### Extrait du document
========================================
Des effluves de marrons grillés, de gaufres, de vin chaud aux épices, des illuminations qui scintillent, des chalets en bois entourés de sapins qui fleurent bon les forêts du grand Nord… Tradition venue de l’Est de la France, les marchés de Noël ont gagné, depuis les années 1990, peu à peu l’ensemble du territoire français. Nombreux sont les villes et les villages où désormais s’installent en fin d’année de petites échoppes pour proposer des spécialités et gourmandises régionales, des décorations et objets artisanaux, ainsi que bien des idées de cadeaux divers et variés, traditionnels ou parfois plus pittoresques.
========================================
(Lignes indiquant l'emplacement des cibles)
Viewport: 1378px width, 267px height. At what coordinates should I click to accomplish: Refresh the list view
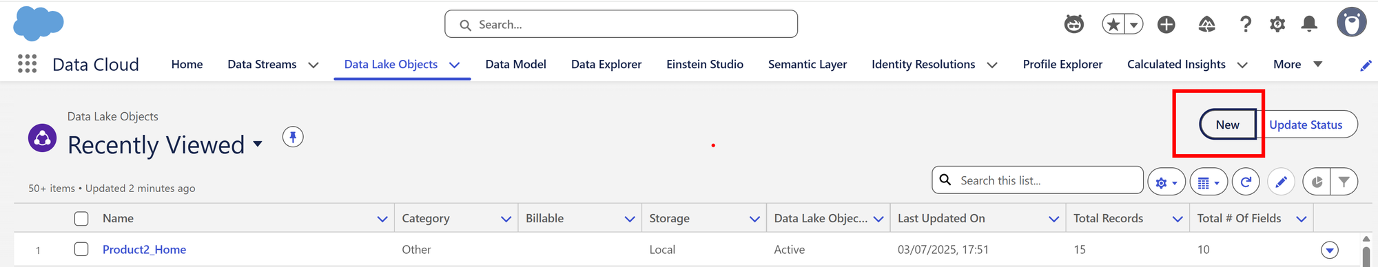click(x=1246, y=182)
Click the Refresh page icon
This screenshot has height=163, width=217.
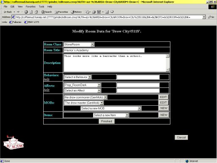31,12
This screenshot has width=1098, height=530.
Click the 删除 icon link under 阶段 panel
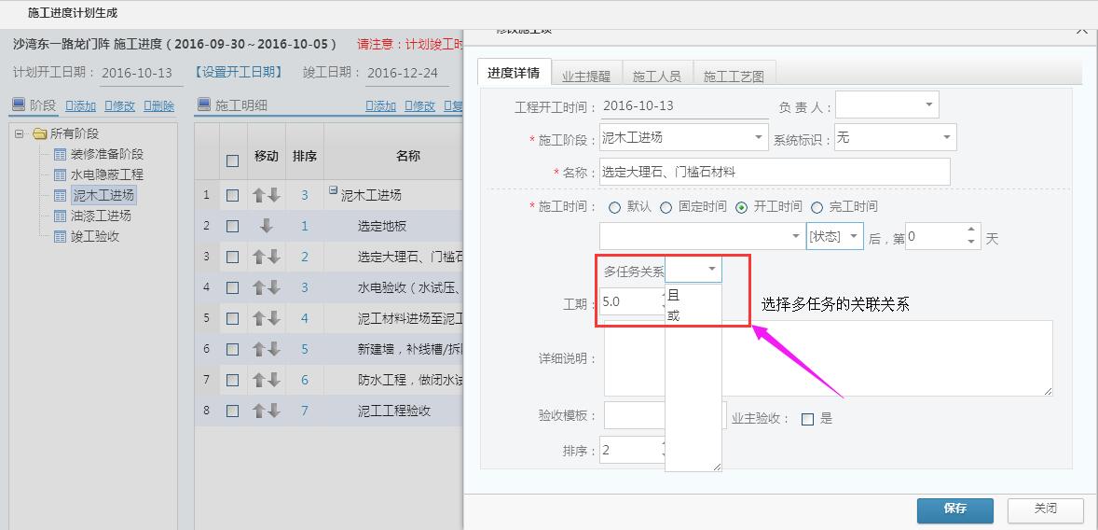(x=158, y=106)
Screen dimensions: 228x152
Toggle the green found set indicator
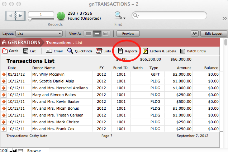pyautogui.click(x=61, y=16)
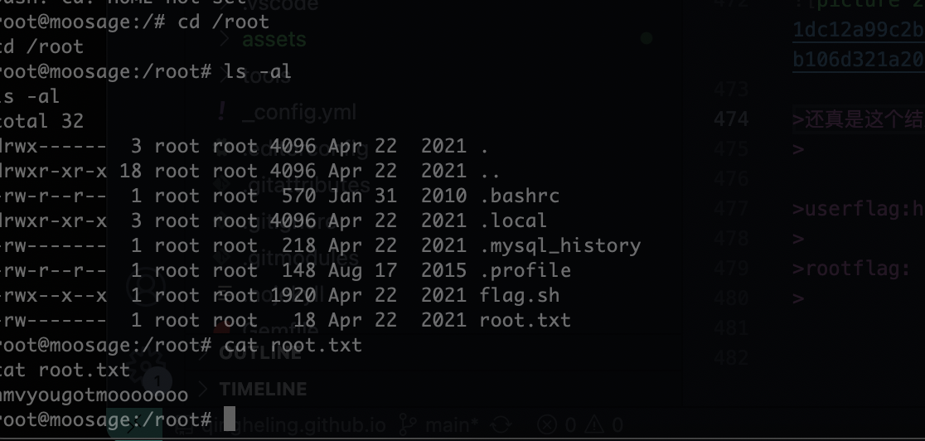Click the terminal cursor at root prompt

230,419
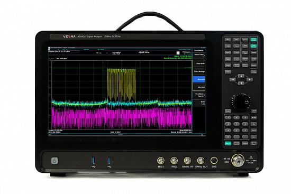This screenshot has height=194, width=291.
Task: Tap the green Mode Preset key
Action: (x=253, y=40)
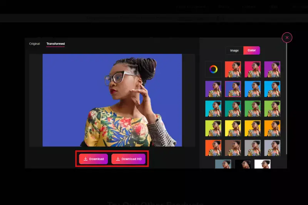Screen dimensions: 308x205
Task: Choose the cyan background swatch in third row
Action: [x=213, y=108]
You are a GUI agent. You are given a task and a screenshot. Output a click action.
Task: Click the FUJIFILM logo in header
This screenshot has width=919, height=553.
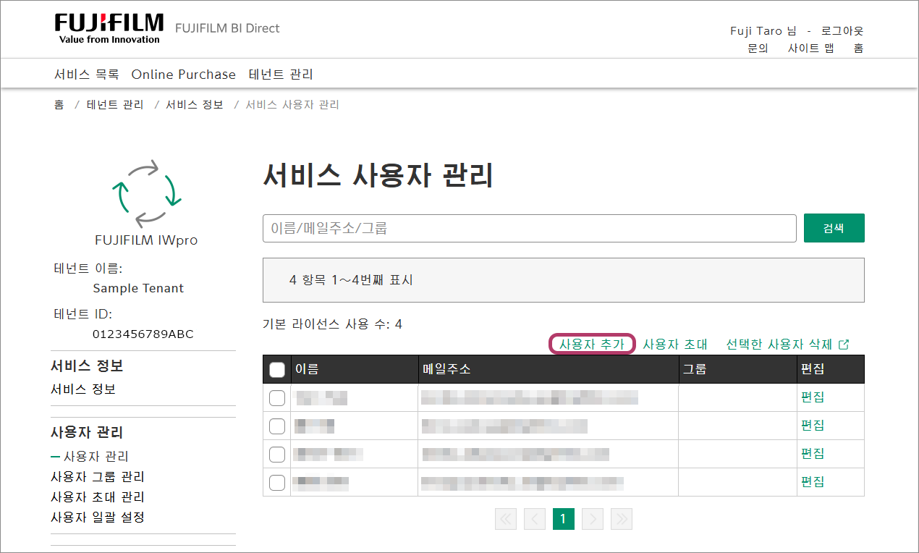[109, 28]
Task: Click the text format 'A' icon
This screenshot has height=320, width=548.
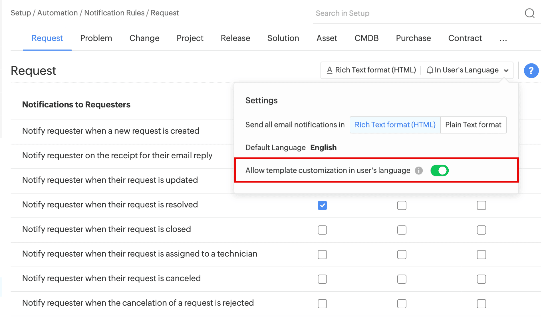Action: coord(329,70)
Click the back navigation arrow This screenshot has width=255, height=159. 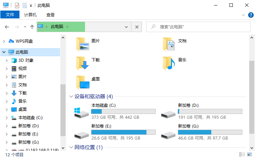pos(7,27)
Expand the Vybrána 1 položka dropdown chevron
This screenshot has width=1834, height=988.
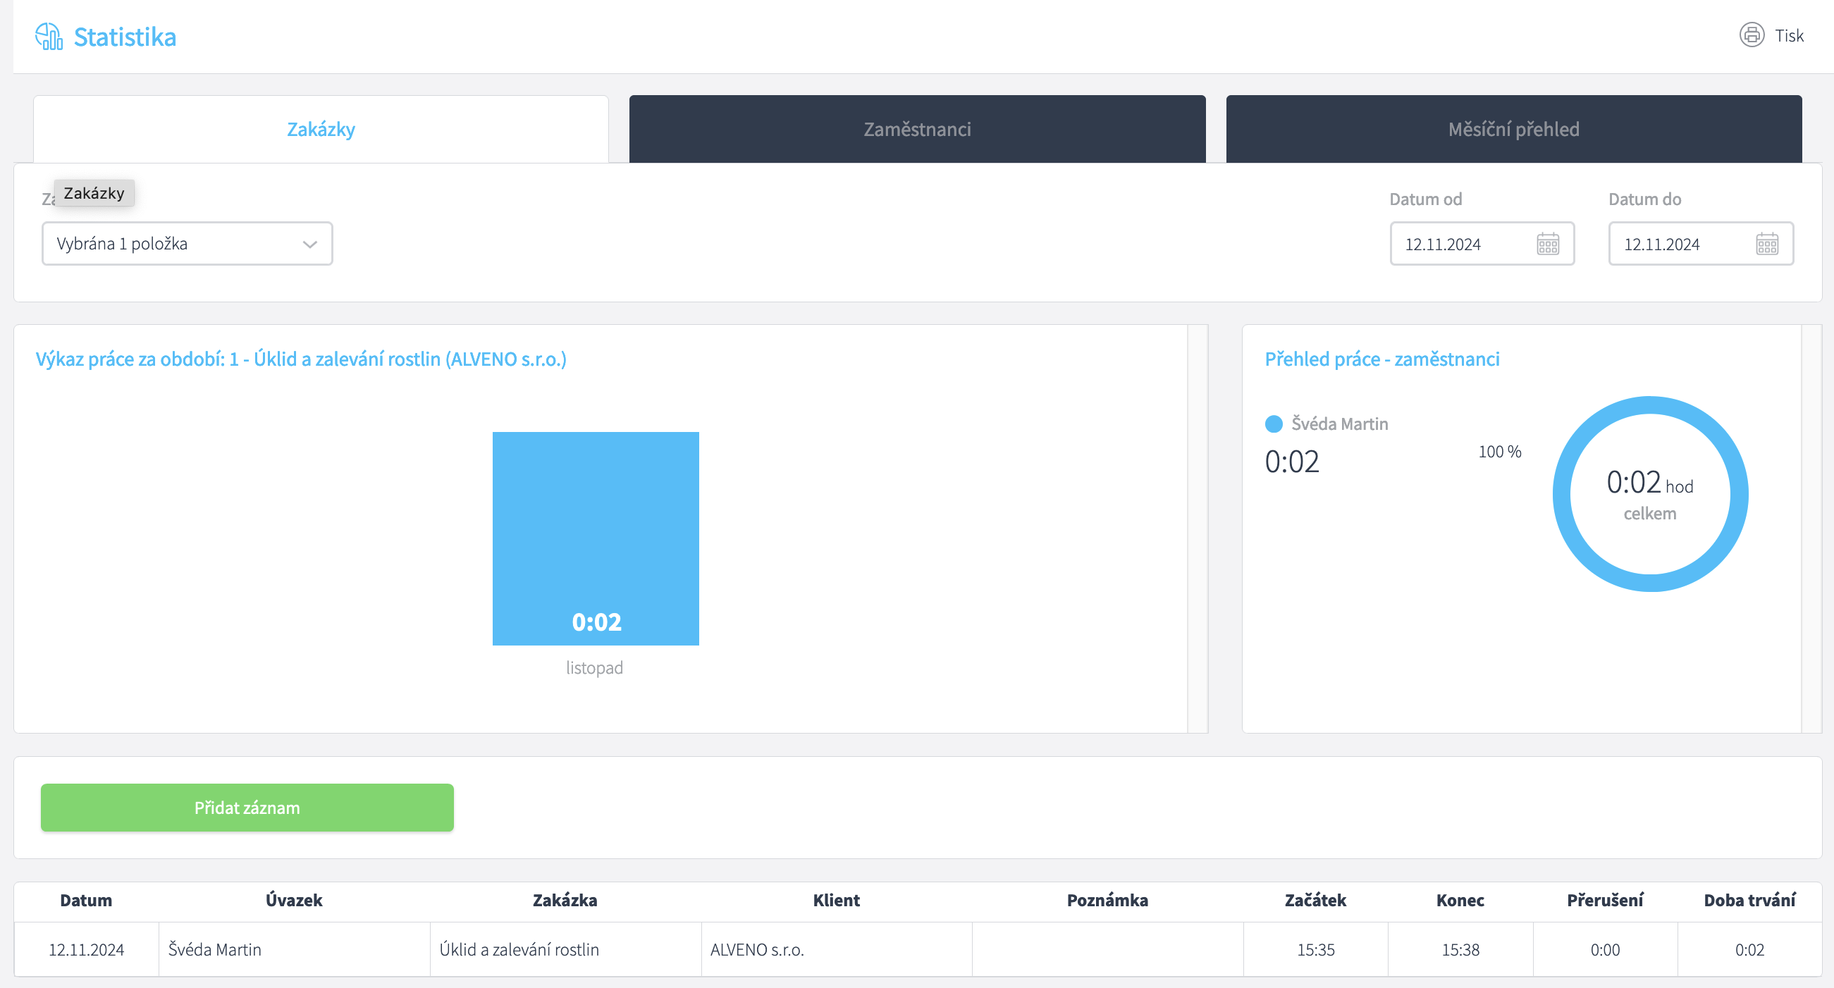point(310,244)
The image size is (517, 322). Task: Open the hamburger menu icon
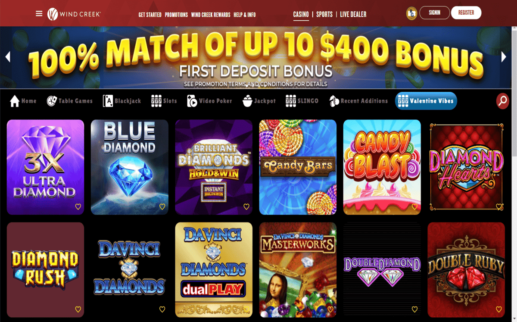tap(39, 13)
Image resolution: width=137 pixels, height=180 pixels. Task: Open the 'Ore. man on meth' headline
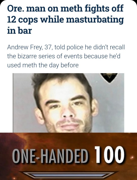point(65,19)
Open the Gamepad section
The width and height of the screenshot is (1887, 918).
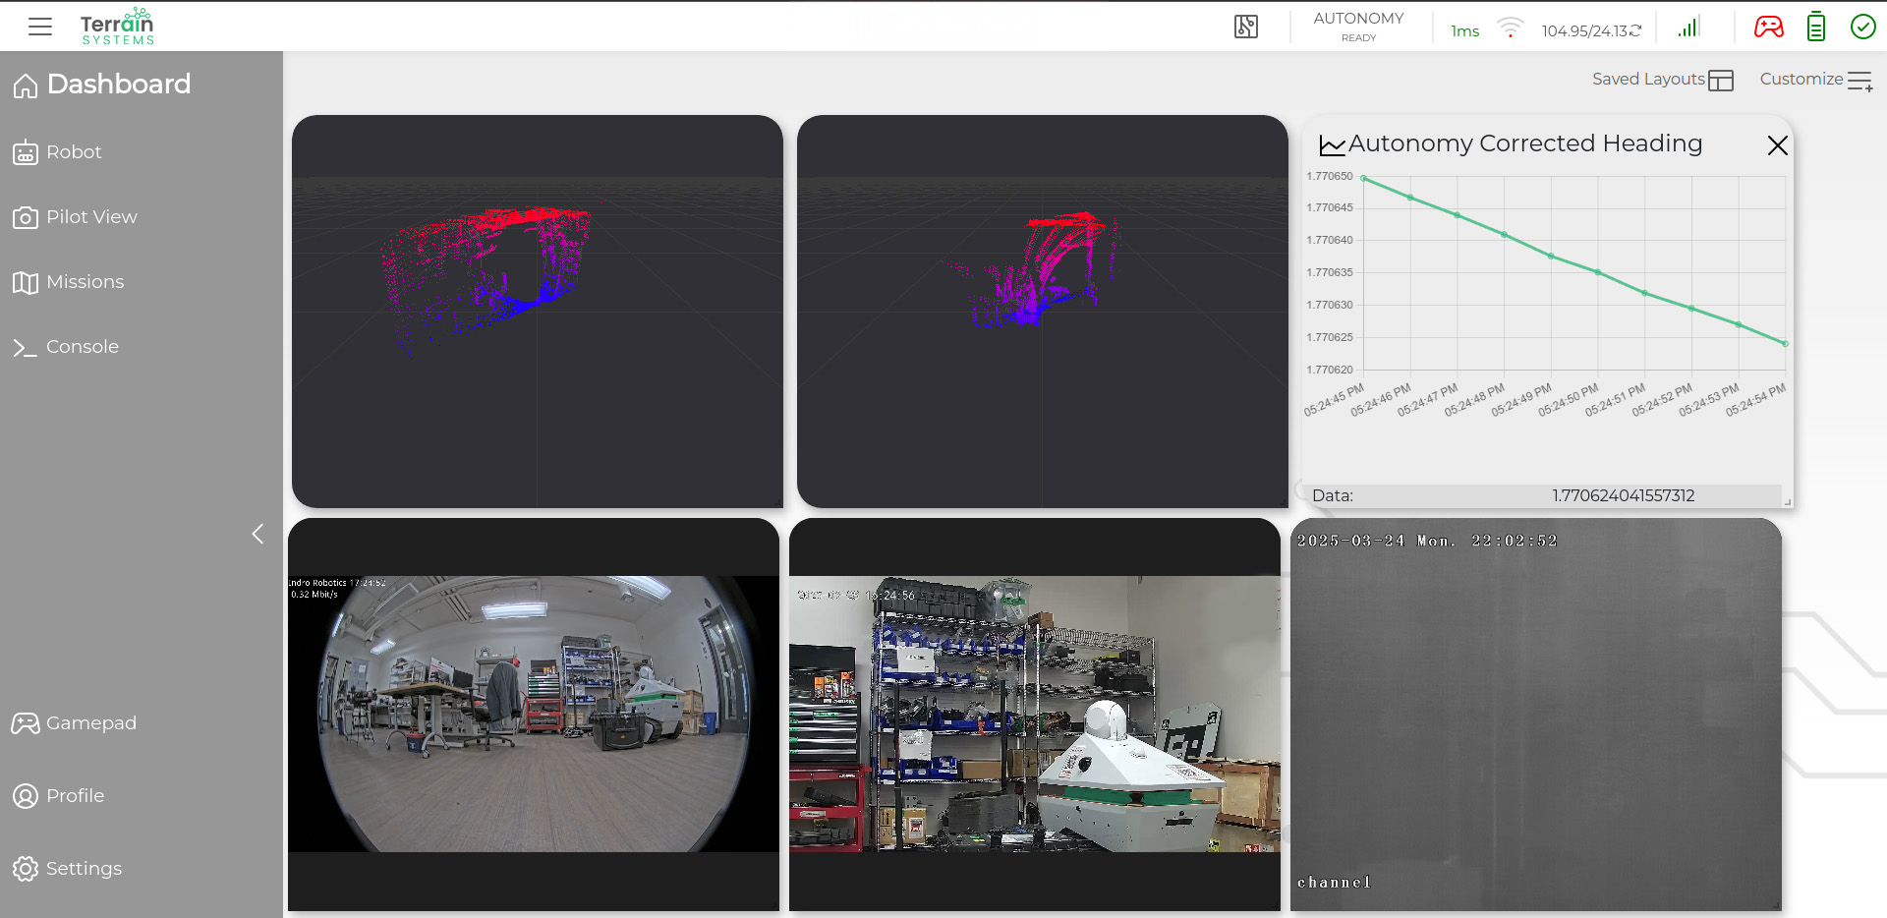(x=90, y=723)
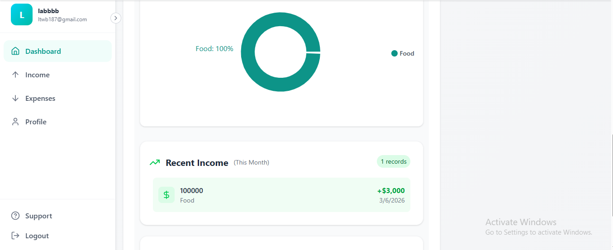Screen dimensions: 613x250
Task: Toggle the Food legend color dot
Action: point(394,53)
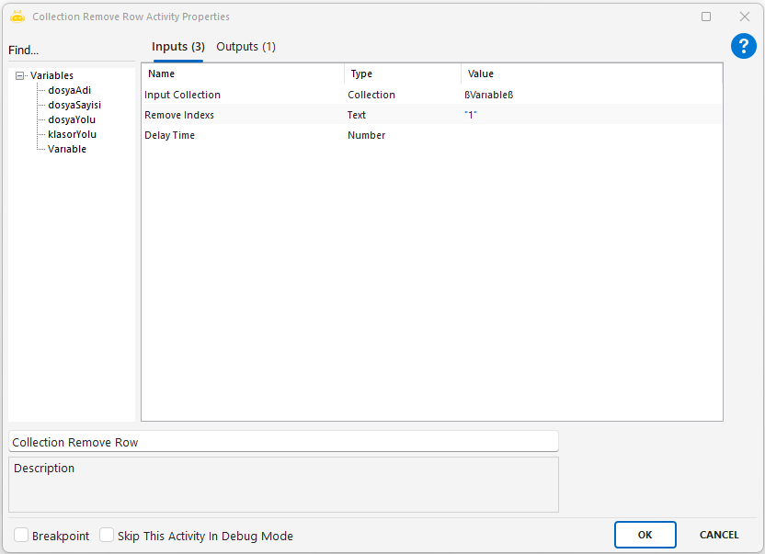This screenshot has height=554, width=765.
Task: Select dosyaAdi variable in tree
Action: tap(69, 90)
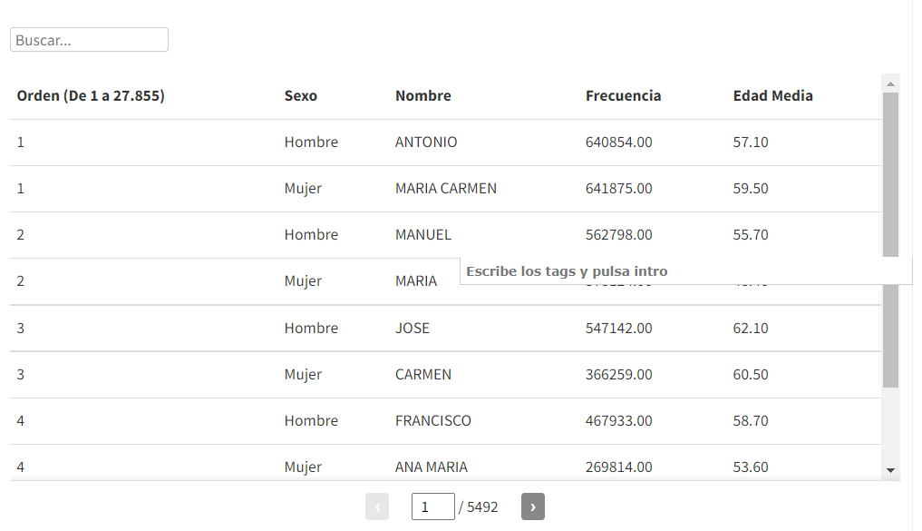Click the ANA MARIA name cell
Image resolution: width=922 pixels, height=531 pixels.
pyautogui.click(x=431, y=467)
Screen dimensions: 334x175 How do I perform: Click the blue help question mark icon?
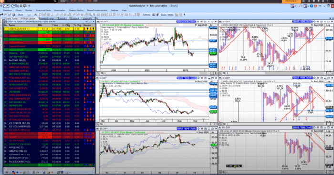click(x=312, y=6)
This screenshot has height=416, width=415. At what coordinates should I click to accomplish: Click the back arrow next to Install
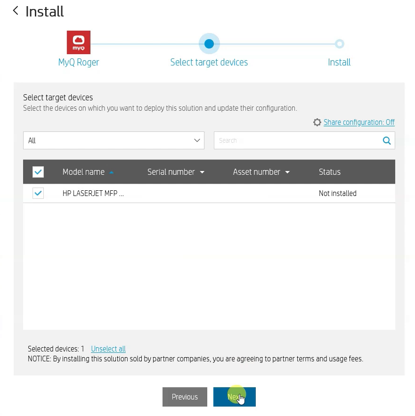[15, 10]
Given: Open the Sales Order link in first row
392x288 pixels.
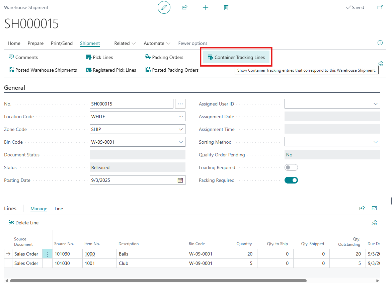Looking at the screenshot, I should coord(26,254).
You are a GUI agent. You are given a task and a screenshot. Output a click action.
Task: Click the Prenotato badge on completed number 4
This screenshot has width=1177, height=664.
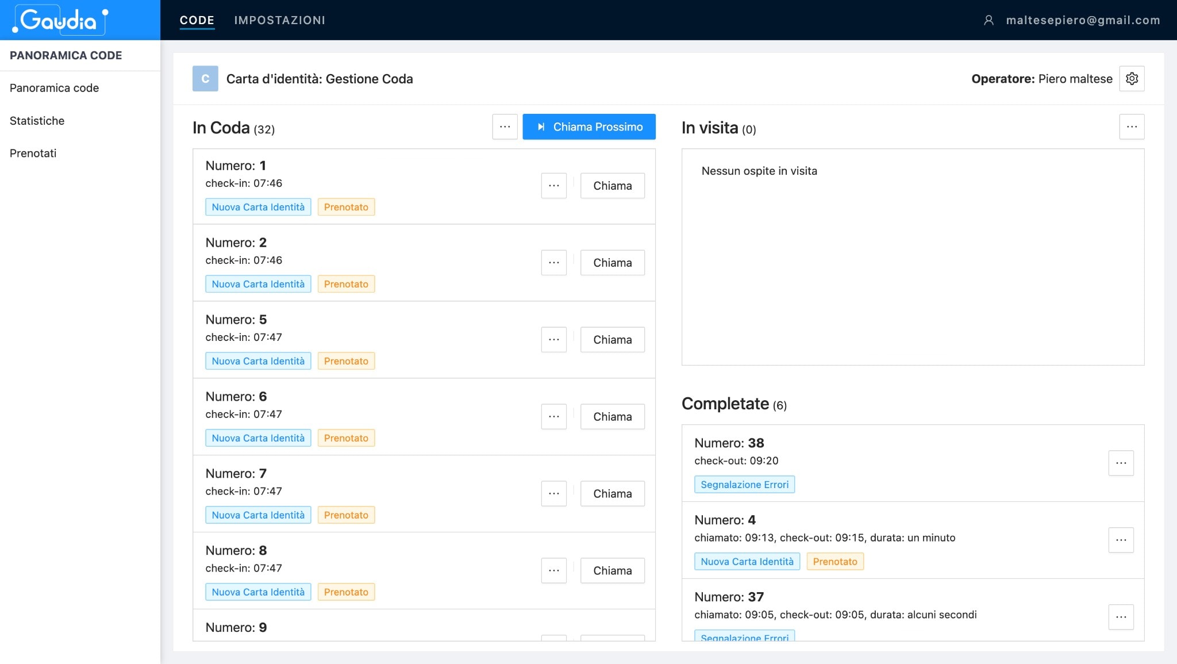[835, 561]
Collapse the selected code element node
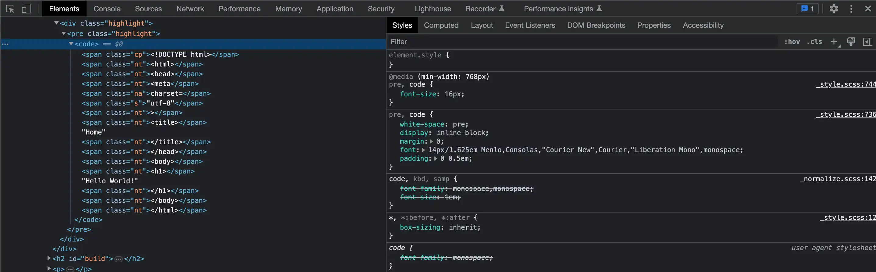Viewport: 876px width, 272px height. coord(71,44)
========================================
### Liste des tâches
a) Dans l'extrait sur les marchés de Noël, quels sont tous les effluves énumérés juste après les mots « Des effluves de » ?
b) Recopiez, dans l'extrait sur les marchés de Noël, le passage qui s'ouvre sur les mots contenant « Des effluves de » et se referme sur « parfois plus pittoresques. ».
Ce matériel n'a aucun rapport avec l'extrait sur les marchés de Noël.

### Corrigés par tâche
a) Marrons grillés, gaufres, vin chaud aux épices.

b)
Des effluves de marrons grillés, de gaufres, de vin chaud aux épices, des illuminations qui scintillent, des chalets en bois entourés de sapins qui fleurent bon les forêts du grand Nord… Tradition venue de l’Est de la France, les marchés de Noël ont gagné, depuis les années 1990, peu à peu l’ensemble du territoire français. Nombreux sont les villes et les villages où désormais s’installent en fin d’année de petites échoppes pour proposer des spécialités et gourmandises régionales, des décorations et objets artisanaux, ainsi que bien des idées de cadeaux divers et variés, traditionnels ou parfois plus pittoresques.